# [Directive]
In the listing below, edit the lines between the one holding "The width and height of the screenshot is (1740, 785)." and the one holding "tap(56, 44)", inclusive, so that "logo" becomes "emblem" and nothing else changes. Give only those lines.

# [Dataset excerpts]
+ + + +

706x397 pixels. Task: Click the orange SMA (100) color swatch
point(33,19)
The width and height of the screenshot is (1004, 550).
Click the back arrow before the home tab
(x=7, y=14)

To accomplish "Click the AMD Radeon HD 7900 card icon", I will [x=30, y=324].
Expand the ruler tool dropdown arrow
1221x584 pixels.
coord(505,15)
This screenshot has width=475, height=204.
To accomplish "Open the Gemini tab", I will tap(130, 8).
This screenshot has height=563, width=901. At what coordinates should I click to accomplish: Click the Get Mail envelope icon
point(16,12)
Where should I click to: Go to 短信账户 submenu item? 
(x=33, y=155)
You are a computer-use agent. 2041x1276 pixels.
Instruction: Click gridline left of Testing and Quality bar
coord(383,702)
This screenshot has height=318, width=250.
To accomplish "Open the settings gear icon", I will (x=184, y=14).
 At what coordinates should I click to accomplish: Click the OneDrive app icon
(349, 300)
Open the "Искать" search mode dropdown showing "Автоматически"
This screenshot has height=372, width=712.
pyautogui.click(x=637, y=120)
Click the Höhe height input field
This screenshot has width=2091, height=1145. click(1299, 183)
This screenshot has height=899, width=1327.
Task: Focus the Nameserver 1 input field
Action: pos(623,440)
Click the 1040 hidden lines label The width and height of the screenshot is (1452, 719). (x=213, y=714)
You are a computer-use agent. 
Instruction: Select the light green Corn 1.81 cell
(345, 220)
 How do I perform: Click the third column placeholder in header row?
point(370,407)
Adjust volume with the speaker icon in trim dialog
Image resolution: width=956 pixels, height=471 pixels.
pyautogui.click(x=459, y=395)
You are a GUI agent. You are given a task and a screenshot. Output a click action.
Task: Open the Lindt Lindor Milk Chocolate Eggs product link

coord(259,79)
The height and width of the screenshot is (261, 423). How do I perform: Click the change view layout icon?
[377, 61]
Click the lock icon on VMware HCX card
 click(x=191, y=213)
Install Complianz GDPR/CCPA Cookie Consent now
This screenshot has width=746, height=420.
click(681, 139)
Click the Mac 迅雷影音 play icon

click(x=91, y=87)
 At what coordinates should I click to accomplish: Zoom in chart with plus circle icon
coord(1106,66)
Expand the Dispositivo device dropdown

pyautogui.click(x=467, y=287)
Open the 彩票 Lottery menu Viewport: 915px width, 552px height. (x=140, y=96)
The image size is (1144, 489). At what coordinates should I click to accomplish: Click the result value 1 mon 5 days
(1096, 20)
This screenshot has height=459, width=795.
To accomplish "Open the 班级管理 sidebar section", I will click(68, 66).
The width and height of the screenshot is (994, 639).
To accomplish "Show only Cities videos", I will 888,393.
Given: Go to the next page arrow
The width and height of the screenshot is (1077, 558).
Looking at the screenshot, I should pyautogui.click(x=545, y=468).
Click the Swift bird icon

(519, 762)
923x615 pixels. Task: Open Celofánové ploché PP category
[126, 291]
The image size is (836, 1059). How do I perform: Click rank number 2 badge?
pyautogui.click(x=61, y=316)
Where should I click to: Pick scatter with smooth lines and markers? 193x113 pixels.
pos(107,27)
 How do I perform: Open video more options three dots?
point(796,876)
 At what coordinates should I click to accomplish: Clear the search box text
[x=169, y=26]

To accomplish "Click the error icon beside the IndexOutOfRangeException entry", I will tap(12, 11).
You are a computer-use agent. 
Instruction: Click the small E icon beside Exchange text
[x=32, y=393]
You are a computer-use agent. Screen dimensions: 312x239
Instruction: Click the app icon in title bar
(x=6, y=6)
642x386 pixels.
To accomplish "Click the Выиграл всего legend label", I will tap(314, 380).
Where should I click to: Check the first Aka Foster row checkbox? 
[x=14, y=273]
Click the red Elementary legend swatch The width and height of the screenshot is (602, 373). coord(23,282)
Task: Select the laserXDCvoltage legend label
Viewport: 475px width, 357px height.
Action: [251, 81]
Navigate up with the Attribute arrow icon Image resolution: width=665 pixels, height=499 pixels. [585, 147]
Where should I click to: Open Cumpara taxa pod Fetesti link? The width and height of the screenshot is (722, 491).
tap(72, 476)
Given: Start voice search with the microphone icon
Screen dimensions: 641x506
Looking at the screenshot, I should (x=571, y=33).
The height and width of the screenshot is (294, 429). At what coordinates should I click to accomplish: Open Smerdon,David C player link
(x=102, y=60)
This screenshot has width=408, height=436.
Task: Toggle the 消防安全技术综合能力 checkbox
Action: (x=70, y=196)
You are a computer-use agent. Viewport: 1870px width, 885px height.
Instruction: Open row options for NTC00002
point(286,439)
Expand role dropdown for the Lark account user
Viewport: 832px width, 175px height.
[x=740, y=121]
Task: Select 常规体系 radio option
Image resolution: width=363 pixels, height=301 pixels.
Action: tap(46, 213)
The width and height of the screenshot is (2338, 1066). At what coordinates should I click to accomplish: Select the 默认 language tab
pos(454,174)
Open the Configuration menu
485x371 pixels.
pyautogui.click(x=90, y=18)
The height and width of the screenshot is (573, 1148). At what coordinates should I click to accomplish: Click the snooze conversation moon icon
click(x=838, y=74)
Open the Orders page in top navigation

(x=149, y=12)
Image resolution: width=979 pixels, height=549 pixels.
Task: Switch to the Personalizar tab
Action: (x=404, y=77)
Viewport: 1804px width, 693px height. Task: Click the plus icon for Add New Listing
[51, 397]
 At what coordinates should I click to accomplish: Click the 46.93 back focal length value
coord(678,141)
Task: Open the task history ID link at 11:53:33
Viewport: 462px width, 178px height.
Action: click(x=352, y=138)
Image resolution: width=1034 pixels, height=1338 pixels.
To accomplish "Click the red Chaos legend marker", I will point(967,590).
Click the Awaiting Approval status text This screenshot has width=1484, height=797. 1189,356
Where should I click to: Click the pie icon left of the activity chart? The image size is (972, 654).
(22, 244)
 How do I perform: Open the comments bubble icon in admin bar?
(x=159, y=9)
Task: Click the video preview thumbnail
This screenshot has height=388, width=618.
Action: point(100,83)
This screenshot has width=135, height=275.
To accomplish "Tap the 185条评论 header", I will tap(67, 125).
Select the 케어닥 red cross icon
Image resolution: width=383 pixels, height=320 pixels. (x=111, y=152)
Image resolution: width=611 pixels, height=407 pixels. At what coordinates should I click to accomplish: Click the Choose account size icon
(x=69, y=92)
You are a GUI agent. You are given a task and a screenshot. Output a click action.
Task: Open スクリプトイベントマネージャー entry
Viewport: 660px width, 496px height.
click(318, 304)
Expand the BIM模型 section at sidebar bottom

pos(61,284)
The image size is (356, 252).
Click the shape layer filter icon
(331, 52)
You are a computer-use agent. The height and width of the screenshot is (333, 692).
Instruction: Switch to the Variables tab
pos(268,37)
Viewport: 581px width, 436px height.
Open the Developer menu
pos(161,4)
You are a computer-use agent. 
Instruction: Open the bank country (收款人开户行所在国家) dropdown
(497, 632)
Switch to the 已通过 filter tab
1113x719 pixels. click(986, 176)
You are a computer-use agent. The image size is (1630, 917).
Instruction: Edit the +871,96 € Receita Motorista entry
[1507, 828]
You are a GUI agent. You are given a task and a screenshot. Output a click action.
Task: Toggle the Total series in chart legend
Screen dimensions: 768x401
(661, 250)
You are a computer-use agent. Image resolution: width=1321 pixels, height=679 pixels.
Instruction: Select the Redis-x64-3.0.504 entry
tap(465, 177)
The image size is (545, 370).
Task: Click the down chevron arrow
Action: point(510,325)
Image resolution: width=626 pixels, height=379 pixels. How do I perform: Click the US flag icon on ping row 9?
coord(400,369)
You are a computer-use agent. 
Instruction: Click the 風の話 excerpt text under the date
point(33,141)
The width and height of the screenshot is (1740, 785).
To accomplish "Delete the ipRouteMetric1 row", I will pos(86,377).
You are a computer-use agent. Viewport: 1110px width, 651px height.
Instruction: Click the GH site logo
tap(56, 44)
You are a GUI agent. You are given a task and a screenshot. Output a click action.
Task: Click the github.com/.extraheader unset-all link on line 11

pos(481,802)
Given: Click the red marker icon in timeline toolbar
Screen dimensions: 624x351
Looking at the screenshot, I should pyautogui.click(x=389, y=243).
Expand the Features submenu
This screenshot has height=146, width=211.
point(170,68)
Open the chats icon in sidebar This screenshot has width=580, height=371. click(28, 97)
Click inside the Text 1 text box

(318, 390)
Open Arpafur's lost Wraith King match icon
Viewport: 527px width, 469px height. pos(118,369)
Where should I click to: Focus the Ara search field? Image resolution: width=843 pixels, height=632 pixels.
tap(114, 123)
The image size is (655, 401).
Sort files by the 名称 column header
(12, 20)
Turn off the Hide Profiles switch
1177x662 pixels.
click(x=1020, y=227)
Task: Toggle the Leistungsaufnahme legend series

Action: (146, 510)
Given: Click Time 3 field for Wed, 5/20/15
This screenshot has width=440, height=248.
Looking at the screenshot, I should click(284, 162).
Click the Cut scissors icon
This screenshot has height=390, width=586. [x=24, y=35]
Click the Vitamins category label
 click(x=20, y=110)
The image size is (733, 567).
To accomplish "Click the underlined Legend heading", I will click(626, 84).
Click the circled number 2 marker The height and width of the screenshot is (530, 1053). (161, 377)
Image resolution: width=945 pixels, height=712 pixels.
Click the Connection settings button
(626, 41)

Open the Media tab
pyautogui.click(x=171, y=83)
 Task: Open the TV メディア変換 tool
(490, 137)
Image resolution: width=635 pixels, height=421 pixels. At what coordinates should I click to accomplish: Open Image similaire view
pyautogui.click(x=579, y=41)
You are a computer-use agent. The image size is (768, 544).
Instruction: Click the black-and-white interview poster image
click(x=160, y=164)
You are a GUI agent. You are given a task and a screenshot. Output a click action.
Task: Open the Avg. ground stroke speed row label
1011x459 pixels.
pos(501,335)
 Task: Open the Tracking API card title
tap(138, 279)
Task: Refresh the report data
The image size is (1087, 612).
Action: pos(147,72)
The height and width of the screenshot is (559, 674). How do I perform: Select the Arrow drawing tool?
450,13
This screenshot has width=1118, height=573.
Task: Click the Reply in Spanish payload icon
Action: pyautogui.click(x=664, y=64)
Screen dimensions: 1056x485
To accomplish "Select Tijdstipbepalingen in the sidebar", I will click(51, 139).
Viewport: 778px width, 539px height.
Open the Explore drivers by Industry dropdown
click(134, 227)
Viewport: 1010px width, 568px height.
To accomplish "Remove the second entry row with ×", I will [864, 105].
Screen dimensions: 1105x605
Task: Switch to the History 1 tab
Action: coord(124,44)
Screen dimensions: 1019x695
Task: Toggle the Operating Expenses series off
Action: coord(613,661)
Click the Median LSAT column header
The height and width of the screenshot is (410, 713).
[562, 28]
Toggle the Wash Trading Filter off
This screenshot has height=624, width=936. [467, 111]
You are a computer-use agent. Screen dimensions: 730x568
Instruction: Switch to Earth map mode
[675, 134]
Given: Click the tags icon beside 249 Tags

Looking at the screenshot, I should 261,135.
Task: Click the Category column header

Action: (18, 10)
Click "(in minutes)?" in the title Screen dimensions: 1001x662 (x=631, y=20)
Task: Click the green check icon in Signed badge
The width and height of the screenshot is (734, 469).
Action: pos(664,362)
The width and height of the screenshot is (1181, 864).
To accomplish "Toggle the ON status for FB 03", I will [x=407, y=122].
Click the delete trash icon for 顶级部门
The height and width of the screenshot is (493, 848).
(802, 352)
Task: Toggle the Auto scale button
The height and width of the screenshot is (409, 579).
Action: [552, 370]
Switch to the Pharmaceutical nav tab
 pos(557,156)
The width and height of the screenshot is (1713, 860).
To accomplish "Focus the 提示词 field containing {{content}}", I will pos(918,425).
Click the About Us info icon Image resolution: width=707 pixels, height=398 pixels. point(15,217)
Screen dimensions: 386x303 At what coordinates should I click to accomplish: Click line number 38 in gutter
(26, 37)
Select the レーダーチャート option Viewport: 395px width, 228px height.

+ + + +

# [Written reply]
The width and height of the screenshot is (1740, 785).
To accomplish "Delete the ipRouteMetric1 row", I will pos(86,377).
You are a computer-use agent. Viewport: 1110px width, 651px height.
Instruction: Click the GH site emblem
tap(56, 44)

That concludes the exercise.